Katya threw herself on him, hugging him close.
He clung to her, losing himself to her reassuring warmth. Somehow, he managed a ghost of a smile. The tears continued to flow. "I'm . . . human," he said.
Epilogue
Tharby padded on bare feet across the richly carpeted floor, bearing a tray as he'd been trained. As he approached the Master's artroom, the door dissolved and Sonya walked out.
As was the rule in the Master's house, the ningyo was nude, while he wore only a white fundoshi wrapped about his loins. They were forbidden to speak to one another, but they made brief eye contact, and she gave him a curt nod.
These past few days, it had been necessary to be extremely careful around the Master. He spoke little, but from what the household servants had been able to piece together, the Empire had lost a battle, possibly a very important battle, at a far-off place called Herakles.
Tharby didn't know the significance of that battle, but he did know that if the Imperials were unhappy about it, then it was good.

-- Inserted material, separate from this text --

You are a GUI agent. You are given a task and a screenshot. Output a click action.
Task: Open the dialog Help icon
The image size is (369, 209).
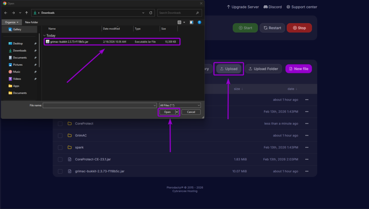(x=199, y=22)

Captured on New America, he, Yodi, and Sonya had been loaded aboard a transport and shipped to Earth, to Singapore Synchorbital where the ponderously fat man they knew as Master had ordered them interrogated, then retrained for his personal servant staff. The interrogation had been brutal and painful, but soon ended. Service to the Master was brutal and painful as well, and showed no sign of ever ending. Sometimes, Tharby nearly despaired.
Silently, he entered the artroom, which Sonya had just told him was clear. He paused a moment inside as the door rematerialized at his back. Inside, there was a tatami mat, a rack of swords, and the desperate, silent agony of the inochizo.
Tharby felt a powerful kinship with the twisted artform; they both were genies, though the living statue possessed far less of the human genome than did Tharby. Swiftly, he set the tray down, then approached the statue. Its pain-racked eyes followed him, pleading.
"I told you I would come," he told it. Reaching into his loincloth, he extracted a small bottle, unsealed the stopper, and poured the liquid contents into the soil from which the inochizo grew. The dark, human eyes blinked twice, then closed.
"Peace, little brother," Tharby told it. With luck, the Master would assume it had died of some unknown illness.
Someday, somehow, perhaps Tharby and the other servants could arrange the Master's death as well.
"The day is coming, little brother," he told the dying statue. "You will be avenged."
The genie turned, picked up the tray, and walked proudly from the room.